EXCERPT TO READ:

____________________

Commercial Litigation and Arbitration

Supplemental vs. New Expert Report: If Report Asserts New Analysis Or Conclusions [Based on Information Available at Time of Original Report], It Is Not Supplemental within Rule 26(e)(2) — Rule 37(c)(1) and Rule 16(f) Exclusion: Four Factors (5th Circuit Test) — Sham Affidavit Doctrine Applies Only to Summary Judgment Affidavit That Contradicts Prior Deposition Testimony — Note: Court Fails to Address Rule 26(e)(1)(A) (Here, The New Opinion Was “Otherwise … Made Known to The Other Parties During The Discovery Process” Because It Was Inquired About At Deposition — See The Temptation to Depose Every Expert, 40 Litigation, No. 2 at 35 (Winter 2014)

Majestic Oil, Inc. v. Certain Underwriters at Lloyd's, 2023 WL 2549892 (5th Cir. Mar. 17, 2023) (unpublished):


Majestic Oil, Inc. v. Certain Underwriters at Lloyd's, 2023 WL 2549892 (5th Cir. Mar. 17, 2023) (unpublished):

This is a first-party insurance case. Majestic Oil, Inc. asserts that its insurer, Certain Underwriters at Lloyd’s, London, improperly denied coverage for damage to the roof of Majestic’s property in Pasadena, Texas, in the wake of Hurricane Harvey. Majestic contends that the district court erred by excluding an expert report, excluding an expert affidavit, and then granting summary judgment in favor of Lloyd’s. Because the district court did not properly conduct the required analyses in excluding the expert evidence, we vacate the district court’s evidentiary rulings and remand for reconsideration under the applicable standard. In the light of that holding, we also vacate the district court’s order granting summary judgment.


Majestic purchased a building in Pasadena, Texas (“the Property”) in 2014. Incident to the purchase, Majestic hired a contractor, Kim Hamel, to identify and repair any issues with the Property. Hamel identified multiple leaks in the roof as well as other damage caused by normal wear and tear. During her deposition in this action, she admitted that the wear and tear damage “probably should have [been] fixed,” but Majestic did not completely replace the roof. Instead, Hamel only had the leaks repaired. Hamel, along with multiple Majestic employees, attested that the roof leaked before the repairs—but not after.

____________________

RECORDED INFORMATION:
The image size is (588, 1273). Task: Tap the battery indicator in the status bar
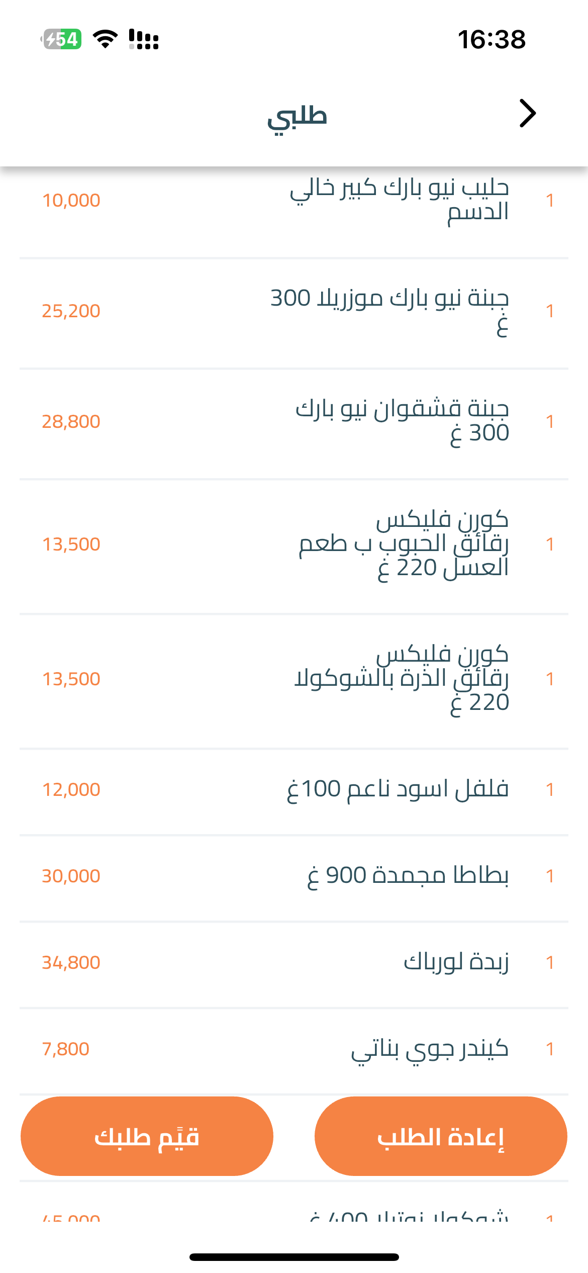pos(62,39)
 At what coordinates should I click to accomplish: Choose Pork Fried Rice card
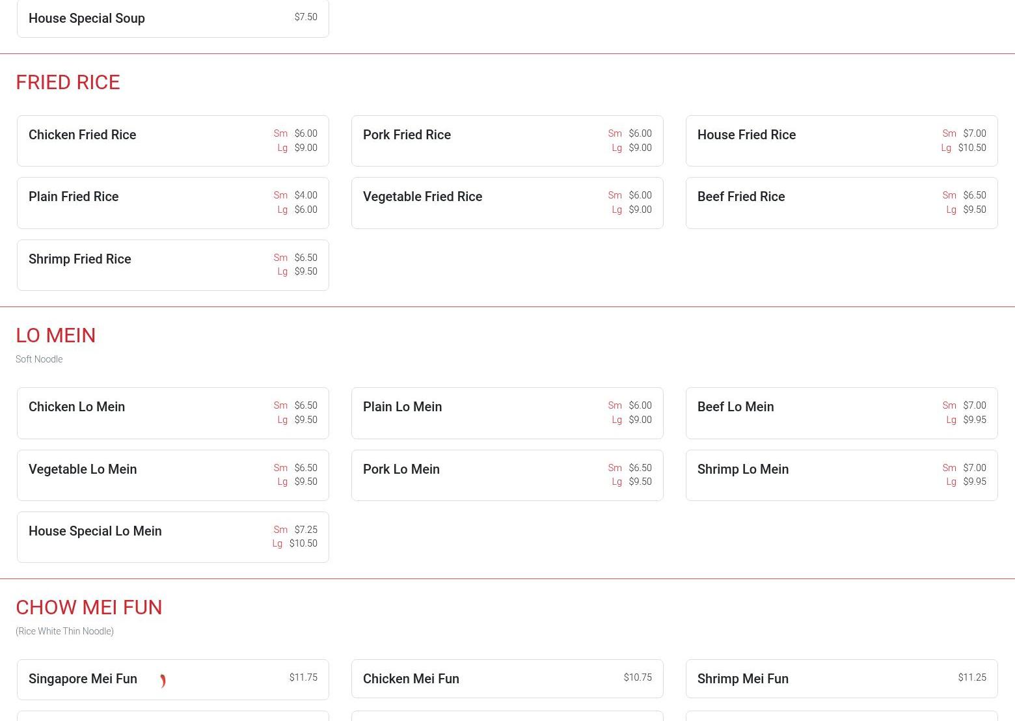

____________________

TASKS AND EXERCISES:
**A)** Pull from the Majestic Oil excerpt the passage starting at "This is a first-party" and ending at "granting summary judgment.".
**B)** According to the Majestic Oil excerpt, what was Kim Hamel hired to do at the Property?
Work from the Majestic Oil excerpt alone.

SOLUTIONS TO THE EXERCISE:
**A)**
This is a first-party insurance case. Majestic Oil, Inc. asserts that its insurer, Certain Underwriters at Lloyd’s, London, improperly denied coverage for damage to the roof of Majestic’s property in Pasadena, Texas, in the wake of Hurricane Harvey. Majestic contends that the district court erred by excluding an expert report, excluding an expert affidavit, and then granting summary judgment in favor of Lloyd’s. Because the district court did not properly conduct the required analyses in excluding the expert evidence, we vacate the district court’s evidentiary rulings and remand for reconsideration under the applicable standard. In the light of that holding, we also vacate the district court’s order granting summary judgment.

**B)** To identify and repair any issues with the Property.